In this recipe, you will create an Apache Flink application that every 5 seconds counts the number of words that are posted on an Apache Kafka topic using the Kotlin programming language.
Flink natively supports Java and Scala, but you can use any JVM language to create your application.
This recipe for Apache Flink is a self-contained recipe that you can directly copy and run from your favorite editor. There is no need to download Apache Flink or Apache Kafka.
This project setup is based on the official Apache Flink Maven quickstart for the Java API .
To add support for Kotlin, you add dependencies and configure them correctly in the Maven project. The full documentation can be found at the Kotlin Maven build tool documentation.
The kotlin-stdlib-jdk8
artifact can be used with JDK 8 and JDK 11 (or higher).
<!-- The Kotlin standard library + extensions to work with Java 7/8 features. -->
<dependency>
<groupId>org.jetbrains.kotlin</groupId>
<artifactId>kotlin-stdlib-jdk8</artifactId>
<version>1.7.22</version>
</dependency>
You need to explicitly define your Kotlin source- and test directories in Maven, so you can reference them in the necessary configuration for the Kotlin Maven plugin.

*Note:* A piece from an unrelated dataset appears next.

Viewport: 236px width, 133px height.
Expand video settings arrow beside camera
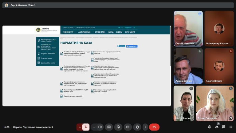pyautogui.click(x=94, y=127)
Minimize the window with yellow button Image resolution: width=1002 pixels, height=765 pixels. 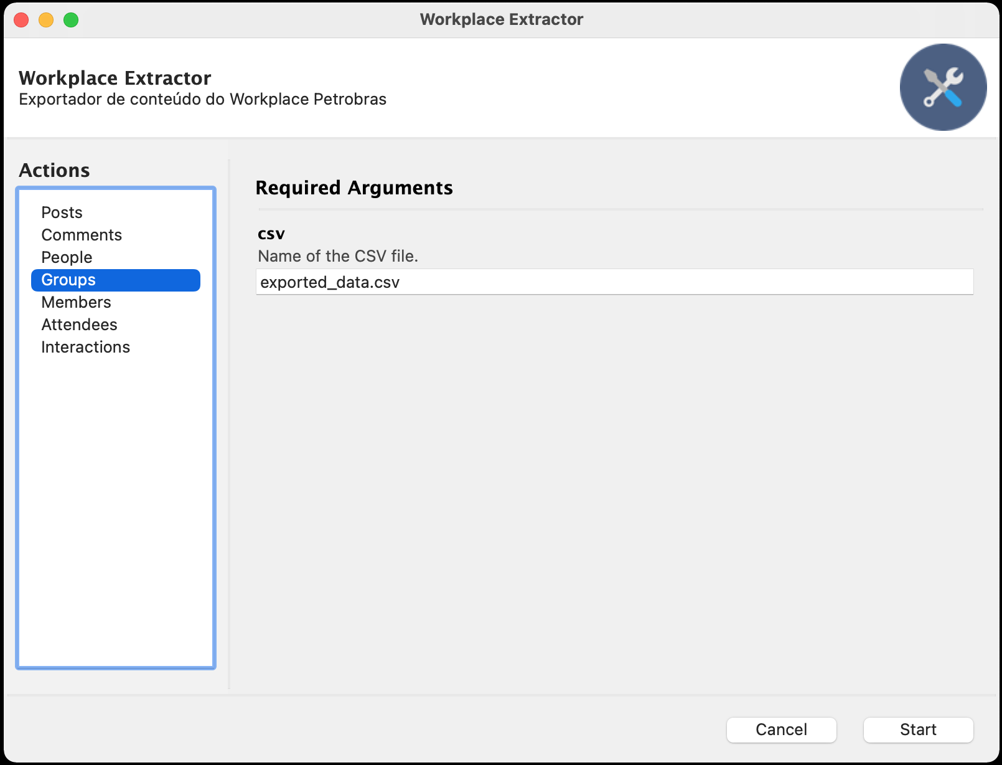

<sourceDirectory>src/main/kotlin</sourceDirectory>
<testSourceDirectory>src/test/kotlin</testSourceDirectory>
The Kotlin Maven plugin uses the previously configured values and connects them to the correct Maven lifecycles.
<plugin>
<groupId>org.jetbrains.kotlin</groupId>
<artifactId>kotlin-maven-plugin</artifactId>
<version>1.7.22</version>
<executions>
<execution>
<id>compile</id>
<phase>process-sources</phase>
<goals>
<goal>compile</goal>
</goals>
</execution>
<execution>
<id>test-compile</id>
<phase>test-compile</phase>
<goals>
<goal>test-compile</goal>
</goals>
</execution>
</executions>
<configuration>
<jvmTarget>${target.java.version}</jvmTarget>
</configuration>
</plugin>
By configuring your main class, Maven can properly create a fat JAR when you are building the recipe.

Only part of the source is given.